Author: Fredrik Backman
Genres: Fiction
Read: May 2017

 

I really liked A Man Called Ove and Britt-Marie was Here, but Beartown was definitely my favourite Fredrik Backman novel to date! This was quite different then his other work, but it was excellent!

This is how you do large casts. I just read Paula Hawkins’ new book, Into the Water, which had a huge cast of characters, but she did justice for none of them. Beartown has a huge number of characters as well, but it really worked in this book. The characters are slowly introduced throughout the course of the novel and their relationships to one another are clearly indicated, so it wasn’t hard to follow and I was thrilled to see a lot of who I thought would be minor characters have some really interesting stories. Every character was well realized and well developed considering how little focus some of the characters got.

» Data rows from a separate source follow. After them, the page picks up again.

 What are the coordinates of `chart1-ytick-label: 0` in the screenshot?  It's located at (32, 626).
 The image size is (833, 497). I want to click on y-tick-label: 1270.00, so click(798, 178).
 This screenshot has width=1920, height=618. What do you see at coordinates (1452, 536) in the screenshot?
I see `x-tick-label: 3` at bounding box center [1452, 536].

The characters reminded me a little of Melina Marchetta‘s work in that they grew in ways you did not anticipate and that you grew to like characters that you didn’t like initially. This shouldn’t have been a surprise though as Backman does an excellent job at making you love slightly unlikeable characters in all his novels. I loved the way Backman would present characters in different ways depending on whose point of view you were reading and that perspective could totally change your opinion of any character. For example I loved how characters like Bobo flip-flopped throughout the entire novel – you wanted to love him and then he would disappoint you and then you would love him again.

“It doesn’t take long to persuade each other to stop seeing a person as a person. And when enough people are quiet for long enough, a handful of voices can give the impression that everyone is screaming.”

I was totally impressed with the writing in Beartown. I highlighted so many passages throughout reading the book and I was really impressed with how Backman handled the serious topics in the novel as a male writer. I don’t want to give anything away because I think it’s best to go into this book blind, but it was definitely culturally relevant and very moving.  

I found the entire novel to be very insightful into sports culture and rape culture, both of which are often largely entwined, as well as the emotions that cause us to perceive things the way we do. It was a great novel about family, friends, sportsmanship, winning, and community (among many other things). There was so much going on in this book and so many different themes explored alongside the main theme.

“Hate can be a deeply stimulating emotion. The world becomes much easier to understand and much less terrifying if you divide everything and everyone into friends and enemies, we and they, good and evil. The easiest way to unite a group isn’t through love, because love is hard. It makes demands. Hate is simple.”

Definitely recommend this one for everyone! There was no part of this novel that I disliked and I think anyone can relate to the story.